This even has the zodiac signs marked along the ecliptic to show 
directly how they align (or misalign) with the stars. The orrery and 
planetarium are linked so you can flip between the two and see the 
relation of the planets in the sky to their orbital position. 
    One great feature is an event-hunter. With this you can key in a 
query for just about any scheme of planet locations and motions and 
get the dates they occur on! You get first a timeline of event 
occurrences. This is good for spotting cycles and patterns among the 
planets. Then there is a list that gives details for each occurrence. 
This is a range, based on the planet orbs, being the period of the 
whole apparition. 
    For example, I recall a convention of Mars, Jupiter, and Regulus 
in the early 1980s. When? I gave the query to ZET, and, bingo!, it 
turned up TWO instances in the 1980s:
    ------------------------------------------------------------
    Range of search: 31.12.1979 - 31.12.1984 In steps of: 24h 0m 
    Search for...: mars.regulus & mars.0.jupiter 

    Realization intervals (begin - end): 
    11.03.1980 19:00 (GMT-5) - 14.03.1980 19:00 (GMT-5) 
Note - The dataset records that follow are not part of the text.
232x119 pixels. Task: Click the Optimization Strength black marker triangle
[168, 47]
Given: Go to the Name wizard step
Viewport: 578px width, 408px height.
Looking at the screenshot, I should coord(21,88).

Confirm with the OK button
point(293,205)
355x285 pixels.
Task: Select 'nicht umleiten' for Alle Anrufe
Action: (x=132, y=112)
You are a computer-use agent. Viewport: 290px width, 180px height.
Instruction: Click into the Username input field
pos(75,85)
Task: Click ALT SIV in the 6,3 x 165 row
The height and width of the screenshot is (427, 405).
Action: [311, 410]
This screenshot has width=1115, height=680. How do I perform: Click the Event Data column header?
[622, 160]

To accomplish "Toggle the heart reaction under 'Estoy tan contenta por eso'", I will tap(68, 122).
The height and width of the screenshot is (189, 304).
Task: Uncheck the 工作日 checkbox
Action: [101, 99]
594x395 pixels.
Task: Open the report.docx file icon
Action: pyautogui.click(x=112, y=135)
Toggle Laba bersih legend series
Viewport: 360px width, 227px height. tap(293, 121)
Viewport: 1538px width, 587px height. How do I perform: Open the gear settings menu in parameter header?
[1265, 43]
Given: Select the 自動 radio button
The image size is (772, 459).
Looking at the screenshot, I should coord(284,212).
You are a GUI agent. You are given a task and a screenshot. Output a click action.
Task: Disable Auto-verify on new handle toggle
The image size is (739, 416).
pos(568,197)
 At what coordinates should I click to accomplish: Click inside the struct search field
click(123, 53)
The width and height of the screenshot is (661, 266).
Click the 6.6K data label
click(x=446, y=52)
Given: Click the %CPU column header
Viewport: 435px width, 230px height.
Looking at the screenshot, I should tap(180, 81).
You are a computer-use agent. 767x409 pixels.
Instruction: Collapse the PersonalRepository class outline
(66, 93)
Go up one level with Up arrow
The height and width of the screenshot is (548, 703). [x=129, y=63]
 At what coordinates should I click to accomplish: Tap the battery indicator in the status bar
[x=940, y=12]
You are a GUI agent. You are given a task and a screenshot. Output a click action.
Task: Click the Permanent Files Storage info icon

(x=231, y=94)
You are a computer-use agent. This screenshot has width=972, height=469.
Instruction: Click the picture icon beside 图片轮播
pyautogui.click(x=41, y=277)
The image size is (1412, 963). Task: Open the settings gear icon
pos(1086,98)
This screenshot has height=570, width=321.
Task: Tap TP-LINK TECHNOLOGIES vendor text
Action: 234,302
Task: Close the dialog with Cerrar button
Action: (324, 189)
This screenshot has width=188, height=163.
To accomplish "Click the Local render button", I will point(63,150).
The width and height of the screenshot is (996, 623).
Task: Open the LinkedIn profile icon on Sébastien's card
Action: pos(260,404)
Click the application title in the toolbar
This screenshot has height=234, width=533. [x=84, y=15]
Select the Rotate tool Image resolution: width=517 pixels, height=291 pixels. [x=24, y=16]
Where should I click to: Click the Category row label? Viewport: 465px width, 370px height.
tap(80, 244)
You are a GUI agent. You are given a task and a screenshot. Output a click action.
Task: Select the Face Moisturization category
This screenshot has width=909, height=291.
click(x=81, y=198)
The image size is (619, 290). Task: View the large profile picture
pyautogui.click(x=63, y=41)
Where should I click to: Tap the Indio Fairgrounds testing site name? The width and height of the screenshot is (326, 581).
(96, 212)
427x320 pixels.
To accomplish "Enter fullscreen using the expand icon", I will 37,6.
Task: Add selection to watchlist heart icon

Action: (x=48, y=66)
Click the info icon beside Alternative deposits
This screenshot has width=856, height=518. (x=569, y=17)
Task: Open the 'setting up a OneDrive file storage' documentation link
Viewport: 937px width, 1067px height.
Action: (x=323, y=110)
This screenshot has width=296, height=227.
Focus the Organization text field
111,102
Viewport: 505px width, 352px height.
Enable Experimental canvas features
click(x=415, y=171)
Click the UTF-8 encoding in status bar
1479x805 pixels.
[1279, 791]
    30.04.1980 20:00 (GMT-4) -  3.05.1980 20:00 (GMT-4) 
    ---------------------------------------------------
    A planetarium program showed that the March 1980 event was a loose 
triangle many degrees on a side. The April-May one was the event I 
recalled, a tight triangle of the three bodies. 
   The instruction book is a 200ish page printout. It's worth a close 
read for the background details and worked out examples. This book 
also gives crucial insight to many astrological topics. 

Conclusion 
 --------
    Astronomers have for many centuries railed and sallied against 
astrologers for their quack science. Despite this antagonism, there 
are features of astrology that can be handy, useful, valuable for the 
astronomer. By setting aside the impulsions and influence attributed 
to the positions and motions of the planets, the astronomer can make 
good use of many astrology concepts. 
    The astrology softwares mentioned here will not supplant the 
mainstream astronomy applications. They can live in peaceful 
coexistence with them. You have to crosswalk between astrology and 
astronomy vocabulary, suss out obtuse astrology features, precess 
signs to constellations, and all that. 
    Because they use an astronomy ephemeris generator, astrology 
programs should produce results of acceptable quality. I did spot 
check assorted output from these program against regular astronomy 
computations. I find that they agree within minutes fo time, 
    The differences are just about always negligible for the usual 
astronomy chores where the angles or times are not critical. Their 
price (free!) for the the ones here make them all the more appealing 
    I allow,that the results can be merged into those from astronomy 
programs to build a fuller description of various celestial events.